In multi-dimensional languages such as MDX, DAX, Tableau, you can define 
calculations in your models that can be re-evaluated in other dimensional 
contexts. (The models are often called cubes, and the calculations are often 
called measures.)

In SQL, the model is a view (or a sub-query in the FROM clause) but the columns 
are just values. Suppose you have a private {{Employees}} table, a 
{{Departments}} view that rolls {{Employees}} up to department level and has an 
{{averageSalary}} column. Now suppose you wish to roll up {{averageSalary}} to 
the region level. The values that went into {{averageSalary}} are not available 
to you, either directly or indirectly, so the best you can do is to 
average-the-averages.

In this proposed (and experimental) feature, you can define a special kind of 
column - a measure - in the SELECT list of a view (or sub-query in a FROM 
clause), and it remains a calculation. When a query uses a measure column, the 
calculation is re-evaluated in the context of that query.

To some extent, this breaches the "black box" property of SQL views. Hitherto, 
a SQL view can be replaced with a table that has the same contents, and all 
queries that use that view will return the same results. That property no 
longer holds. But the view remains a useful "hiding" abstraction, and the rows 
that compose that view cannot be viewed directly.

Like dimensional models, measures in SQL would allow high-level abstractions 
such as key-performance indicators (KPIs) to be shared and composed. Unlike 
dimensional models, the models remain relational, namely, it is still possible 
to enumerate and count the rows in a model.

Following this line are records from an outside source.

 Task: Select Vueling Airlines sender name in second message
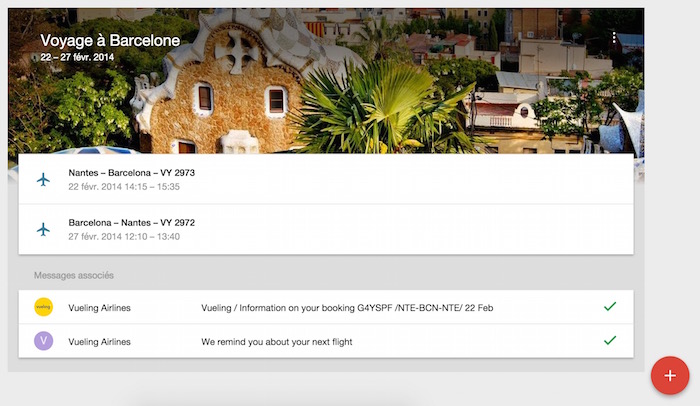(x=99, y=342)
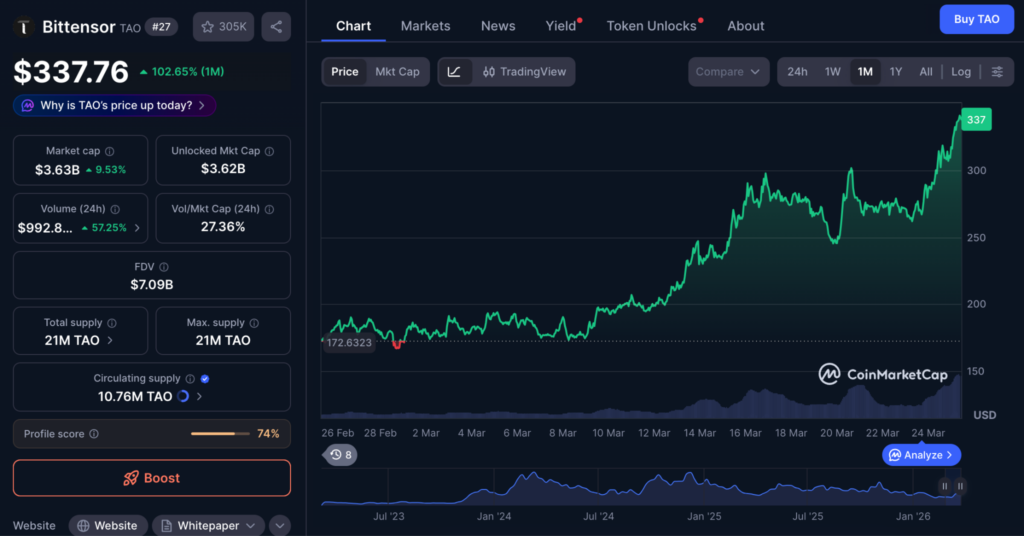The width and height of the screenshot is (1024, 536).
Task: Click the right handle of range slider
Action: point(960,486)
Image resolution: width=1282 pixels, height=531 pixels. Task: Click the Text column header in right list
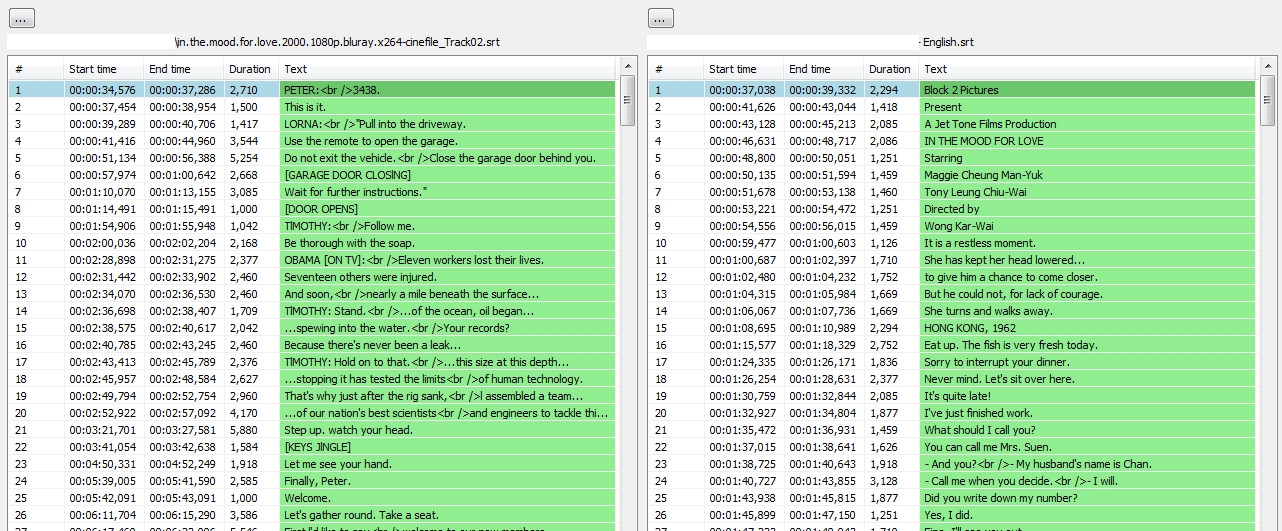click(x=1086, y=69)
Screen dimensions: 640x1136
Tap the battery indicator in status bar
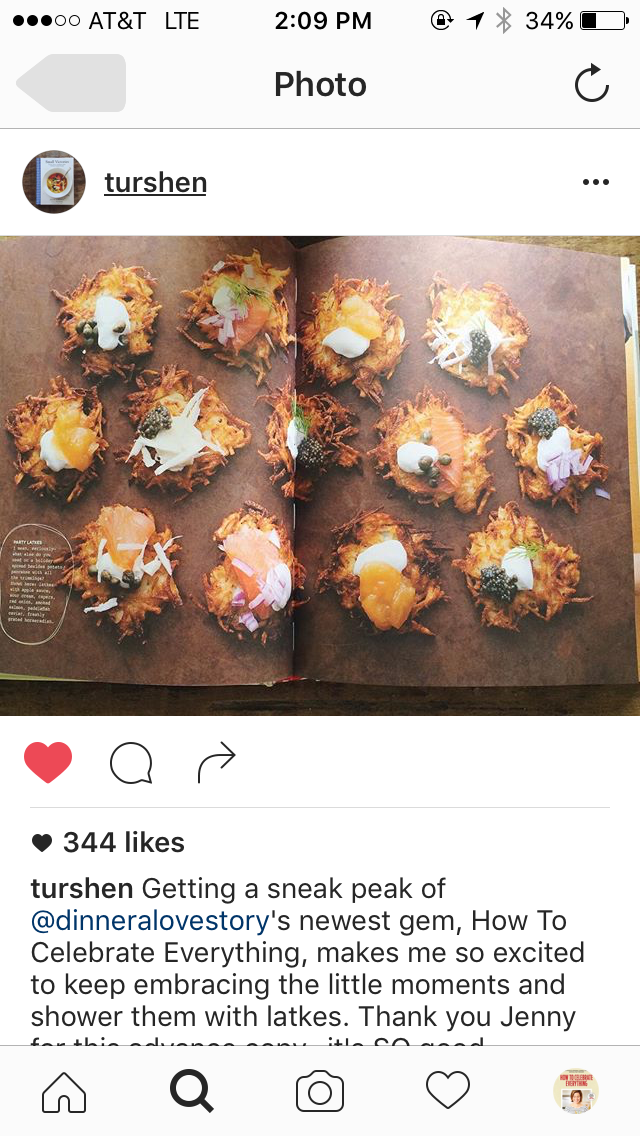point(604,20)
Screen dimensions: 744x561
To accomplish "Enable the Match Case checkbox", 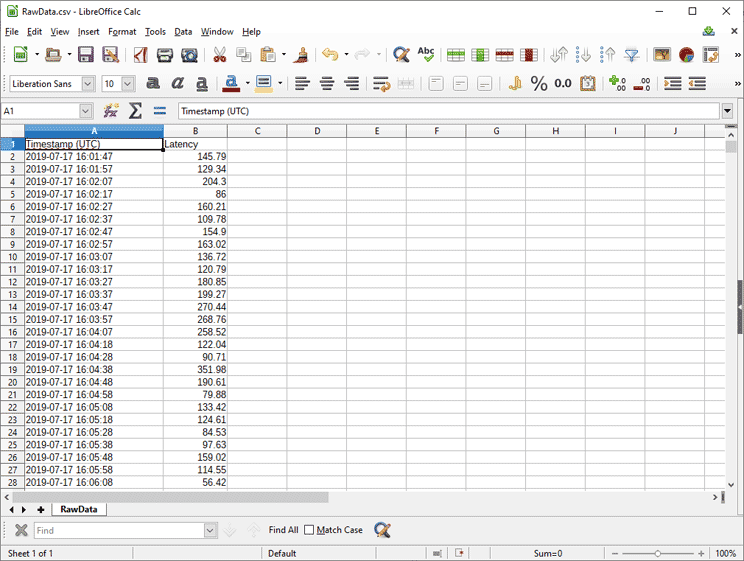I will (x=309, y=530).
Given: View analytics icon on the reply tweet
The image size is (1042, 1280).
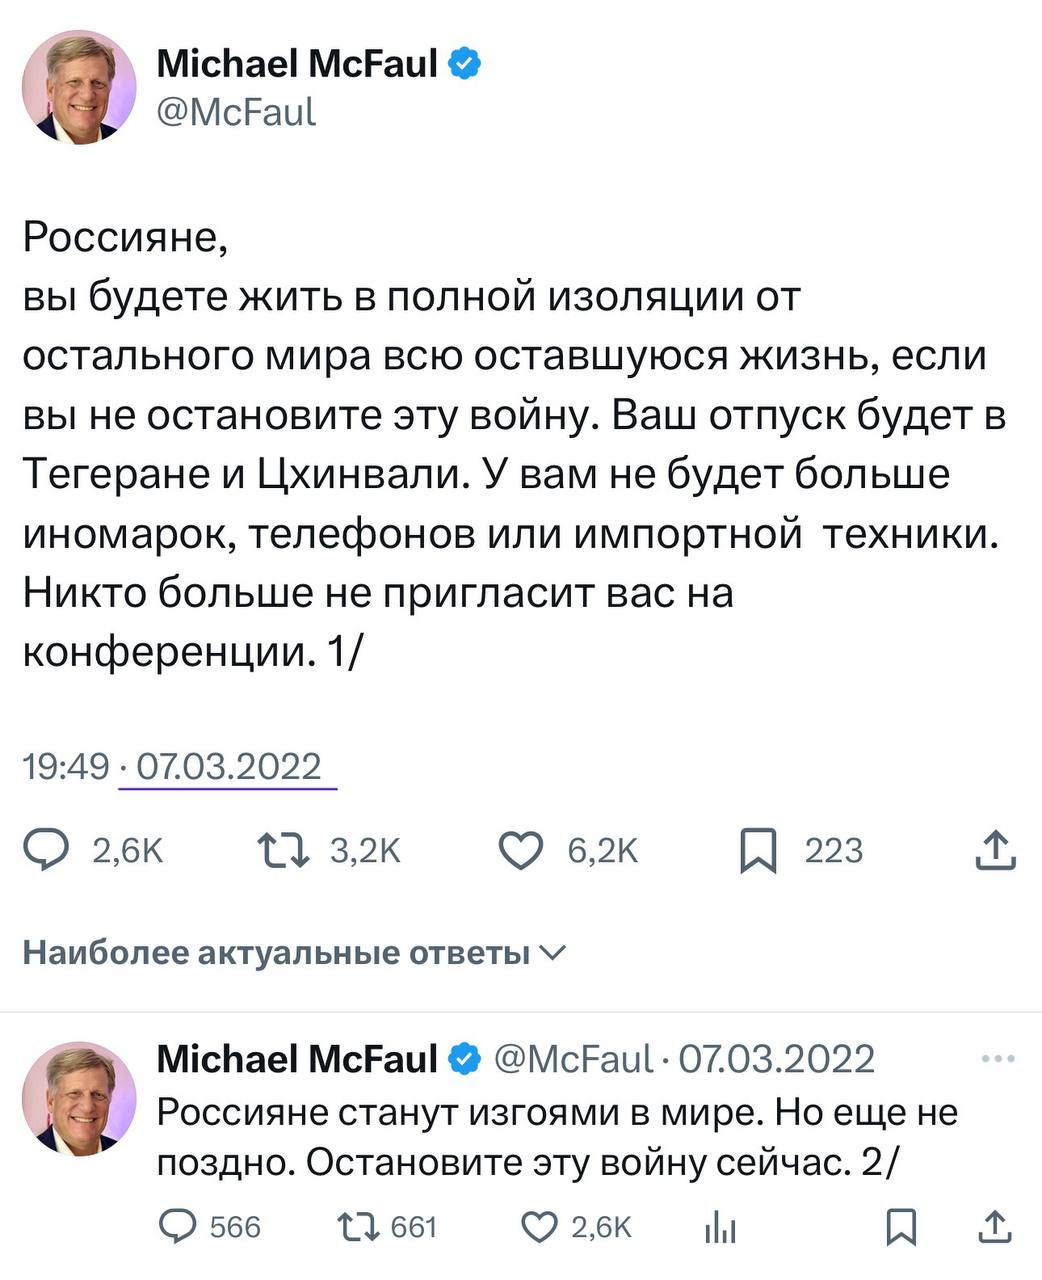Looking at the screenshot, I should pos(720,1228).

Consider the following view and query that uses it:
{code:sql}
CREATE VIEW EmpSummary AS
SELECT deptno,
    job,
    AVG(sal) AS avg_sal,
    AVG(sal) AS MEASURE avg_sal_measure,
    COUNT(*) + 1 AS MEASURE count_plus_one_measure
FROM Emp
GROUP BY deptno, job;

SELECT deptno,
    AVG(avg_sal) AS a1,
    AGGREGATE(avg_sal_measure) AS a2,
    AGGREGATE(count_plus_one_measure) AS c1
FROM EmpSummary
GROUP BY deptno;{code}

Note that there is a special aggregate function, {{AGGREGATE}}, that rolls up 
measures. Columns {{a1}} and {{a2}} will contain different values; the first 
averages the averages, and the second computes the average from the raw data. 
Column {{c1}} will return the number of employees in each department plus one, 
not rolling up the "plus one" for each distinct job in the department.

This is just a brief sketch illustrating the purpose of measures. This feature 
is experimental, the syntax will no doubt change, and much of the semantics 
(for example, what expressions are valid as measures, whether measures remain 
measures they appear in the SELECT clause of an enclosing query, and what is 
the "context" in which a measure is evaluated) need to be ironed out.